Herman Hatler married Lena Mueller on October 30, 1890. Their marriage license says they were married by a pastor of a church in Oak Ridge, Missouri. I could find no evidence of a Lutheran church in Oak Ridge, so I think this wedding must have taken place in a different denomination church. At this point, this document indicates Herman may have begun using the Hatler spelling for his surname.
The German Family Tree says that this couple had 8 children. The first 2 children were baptized at Immanuel, New Wells. Then their next children from 1896-1912 were baptized at Zion Lutheran Church in Pocahontas. Their last child born in 1916 was baptized at Trinity Lutheran Church in Point Rest, Missouri, indicating that the family had moved to Perry County. The 1900 census shows the Hatler family living in the Shawnee Township of Cape Girardeau County.
Herman is called a farmer in the above census, but we have evidence that he was also involved in mail delivery in 1903.
The 1910 census shows this Hatler household. There were 6 children in the family.
It would be the 1920 census when we first find the Hatler family living in the Bois Brule Township of Perry County. We see that Herman’s occupation had also changed. Now, he was called a blacksmith. A young man with the surname Schindler was called his partner in the blacksmith business in this entry.
We find Herman and Lena in the 1930 census once again in the Bois Brule Township. In 1927, a massive flood took place in the river bottoms, which is probably where the Hatler farm and the village of Point Rest was located. In this census, it says Herman was a laborer for levee construction. The construction of levees must have been a response to that flood.
We no longer see the Hatler couple living in the river bottoms in the 1940 census. They were living in Menfro, where you find the beginnings of the hilly area that is prominent in East Perry County. At the age of 72, Herman no longer listed an occupation. Two older Hatler children were still living in his household.
I figure the two photographs I found of Herman and Lena must have been taken at about this time in their lives. One of these photos looks like it may have been taken at a 50th wedding anniversary, which would have taken place in 1940.
Herman Hatler died in 1945 at the age of 77. His death certificate mentions stomach cancer as a cause of death.
Lena Hatler died in 1957 at the age of 86. Her death certificate says she died at the Perry County Memorial Hospital. It is this document that is important at giving us facts that cannot be found elsewhere. This is the only document I looked at that gives Lena’s birthday.
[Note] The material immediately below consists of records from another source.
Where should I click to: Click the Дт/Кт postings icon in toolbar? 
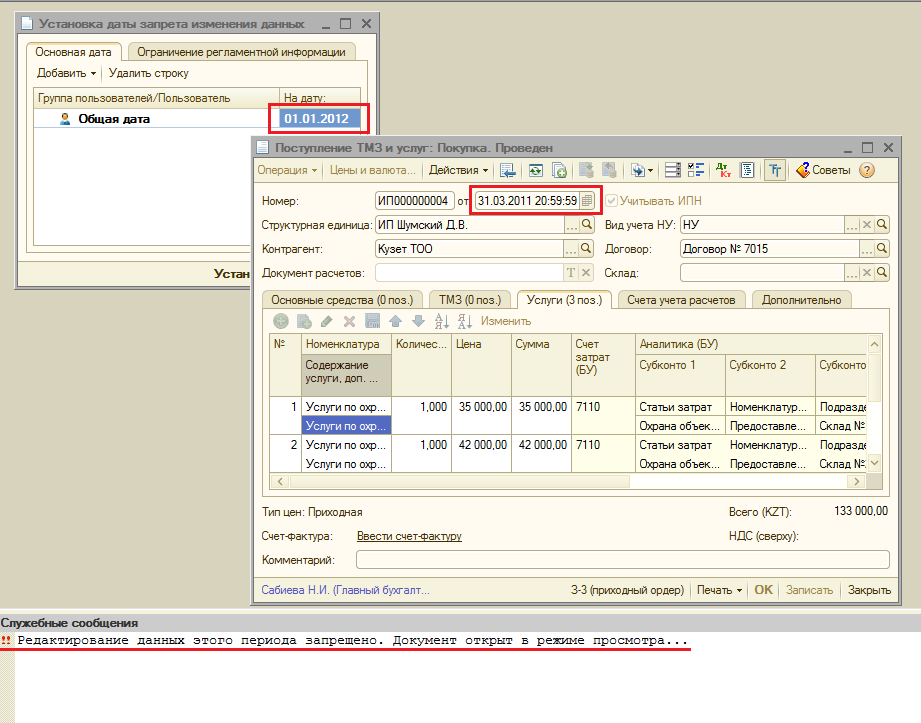pos(724,170)
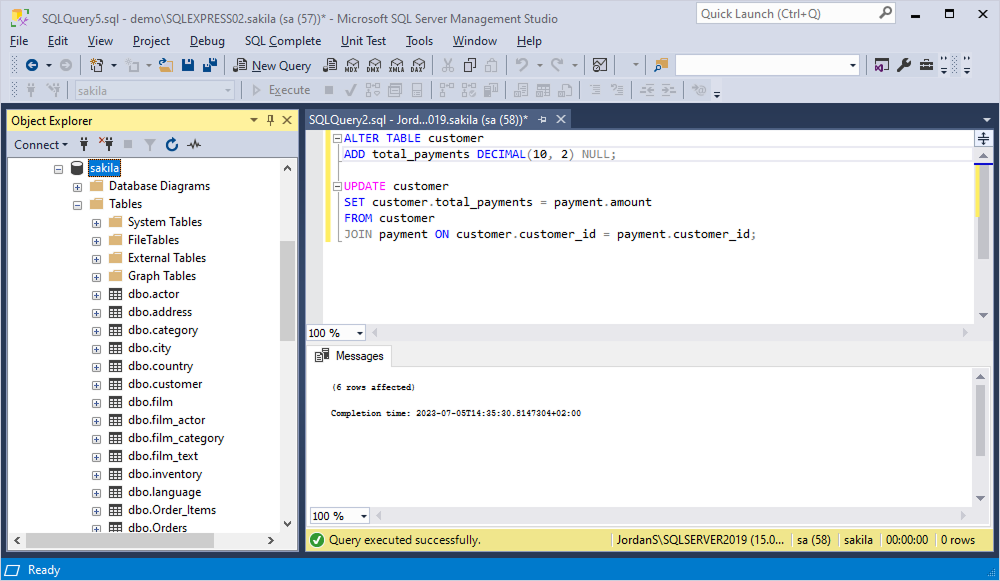Click the Activity Monitor icon in Object Explorer

point(194,145)
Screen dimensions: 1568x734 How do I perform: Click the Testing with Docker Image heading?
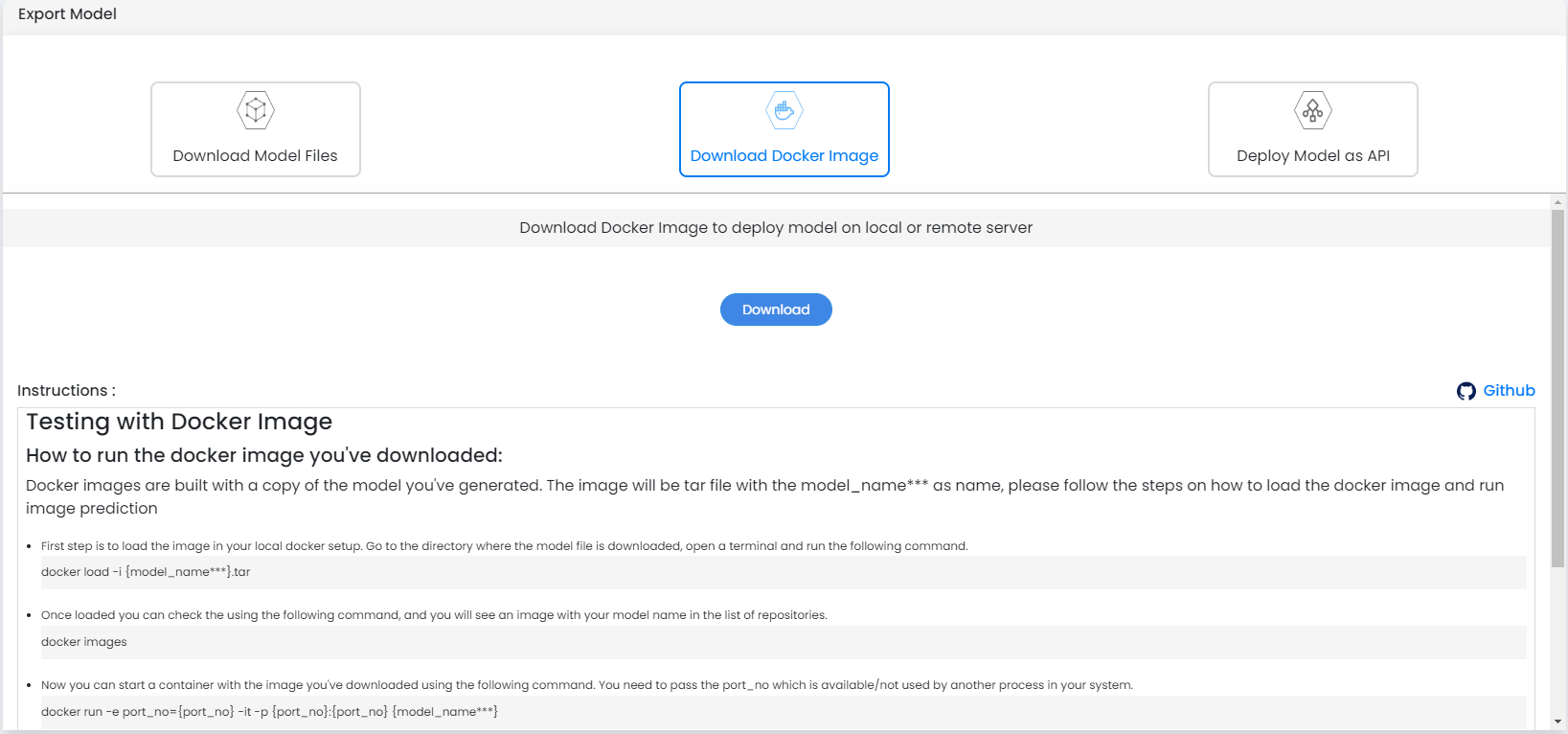179,422
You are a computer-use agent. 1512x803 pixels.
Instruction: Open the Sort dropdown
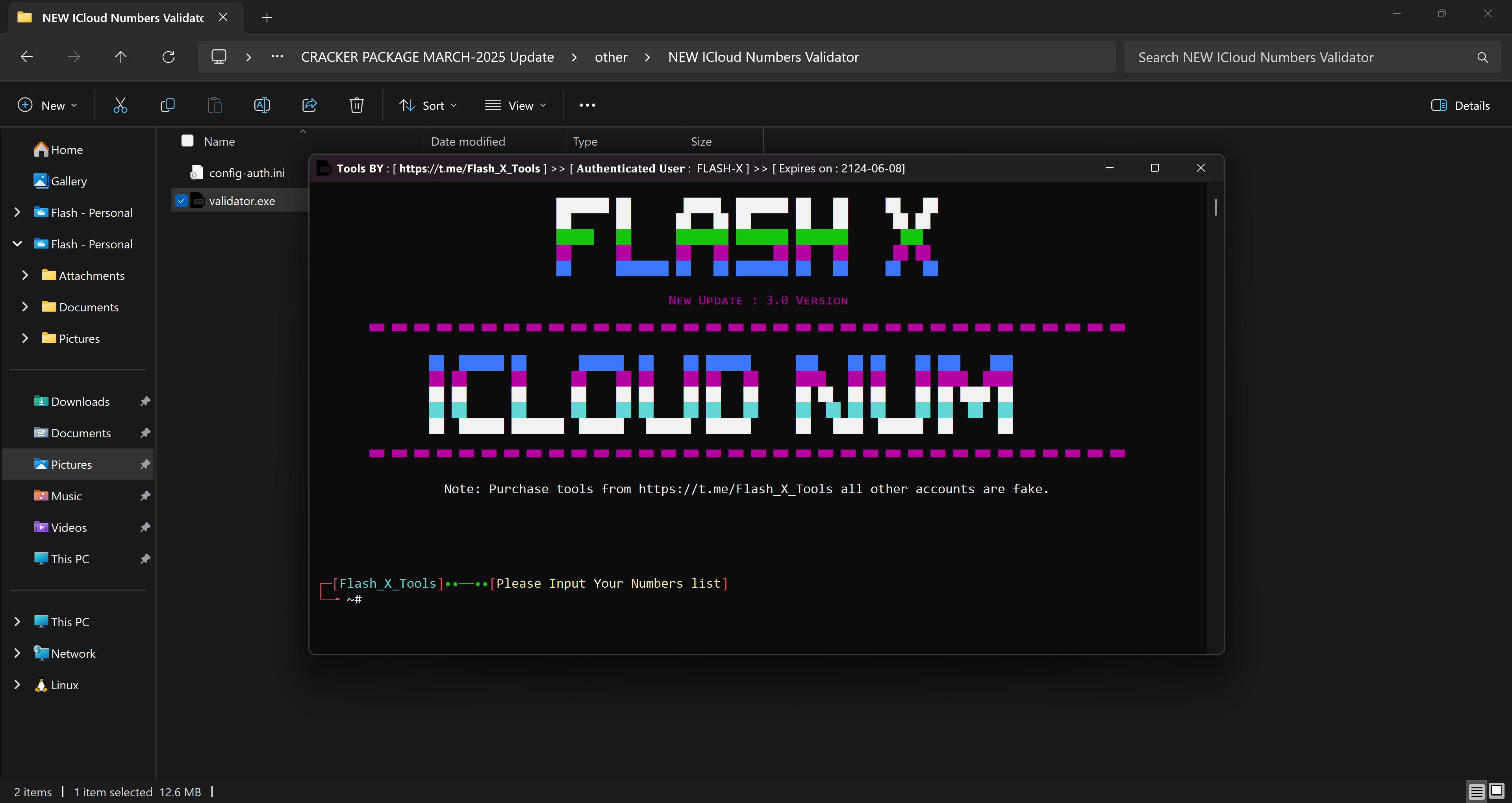pos(428,105)
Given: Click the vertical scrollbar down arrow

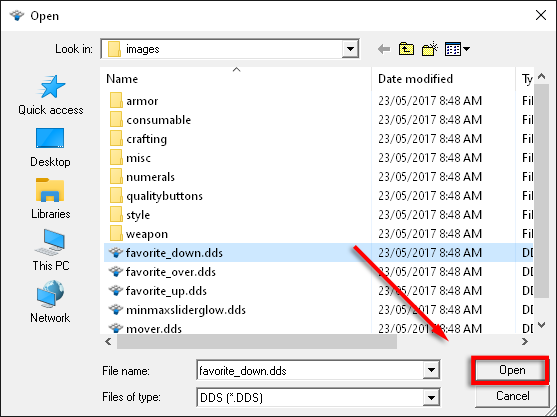Looking at the screenshot, I should point(541,325).
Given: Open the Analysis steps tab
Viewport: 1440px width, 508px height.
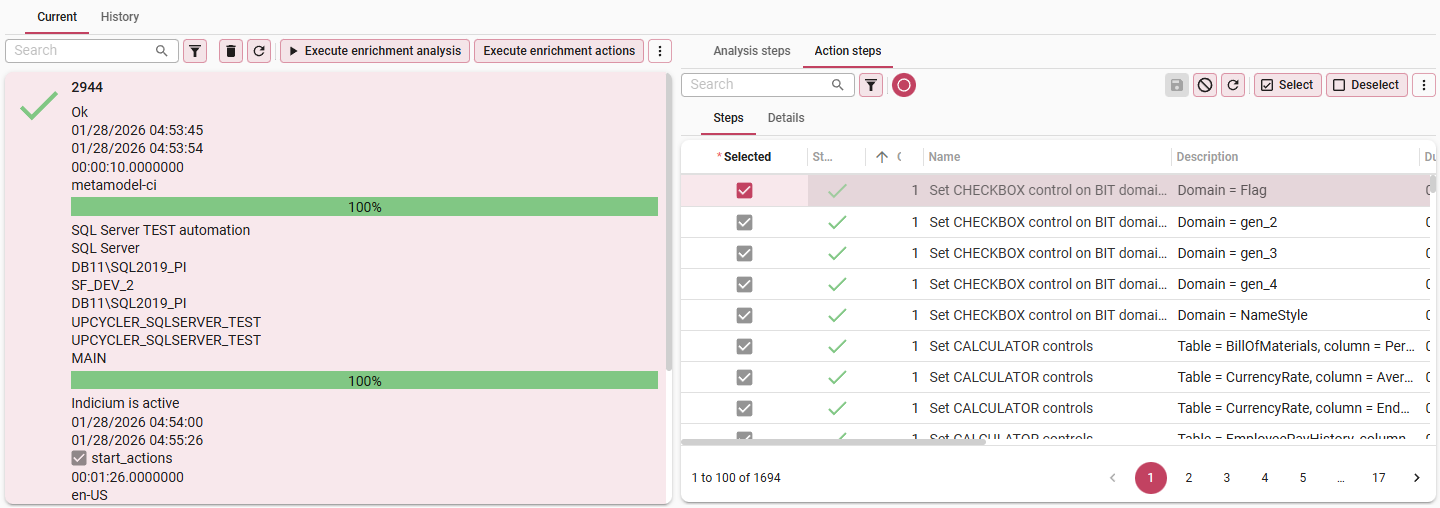Looking at the screenshot, I should [x=751, y=51].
It also provides the name of her father and her mother’s maiden name.
Herman and Lena Hatler are each buried in the Point Rest Lutheran Cemetery in Menfro.
Although there were some documents that spelled Herman and Lena’s surname differently, I put a lot of stock in how someone’s name is spelled on their gravestones. I figure this is how they wanted their name spelled most of their lives. In addition to this, there are several documents for this couple’s children, like their sons’ military draft forms, that have the Hatler spelling.